Okay.  I'm back.  Now where was I?  Oh, yes.  The subject was not roses, but the much ballyhooed to do list.  That centerpiece of nearly every organizational approach I've ever consulted in my previous attempts to get it together. That source of indigestion littered with empty boxes indicating non-completion.  That destroyer of spontaneity.  That scourge of modern civilization. . . . Oops!  Am I being a wee bit negative here? 

My intention this morning, before I return to the fold of compliant list-followers, is to present the following list of ways to deal with the to do list.  I have purposely intermixed serious and ridiculous ideas without judgment, as in the very best brainstorming.  I leave it for the reader to decide which are which.

How to Deal With To Do Lists:  14 Possible Strategies 
  1. Maintain a running list, and leave items on until they are moot. For example, keep "Send get well card" on until the intended recipient has recovered or died.
  2. Cheat and pretend you did it
  3. Loosely define "completed;" feel the shame and check it off anyway
  4. Close your eyes, hold your nose, screw up your courage and DO IT!
  5. Maintain a "to don't" list 
  6. Do as Therese Borchard recommends in her Beyond Blue blog, making the list in pencil and moving things to another day when feeling stressed
  7. Take some days off, daring to dispense with "the list"
  8. Salt the list with easily checked-off items, such as "breathe" and "drink coffee"
  9. Lose the list.

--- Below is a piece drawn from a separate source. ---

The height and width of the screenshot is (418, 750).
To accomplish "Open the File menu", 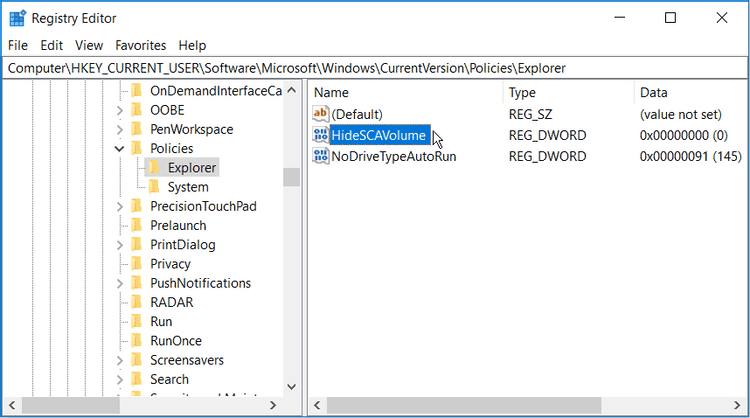I will [x=18, y=45].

Literally. When it surfaces years later, you will be amazed at how many of the things on the list ultimately got done. I call this the time capsule solution.
  10. Ball it up and throw it 
  11. Mount the list on a dartboard. Use darts to determine which tasks to attempt. If you're bad at darts, like I am, you may get lucky and miss them all.
  12. Think of the list as a guideline and short-term memory substitute--not a report card.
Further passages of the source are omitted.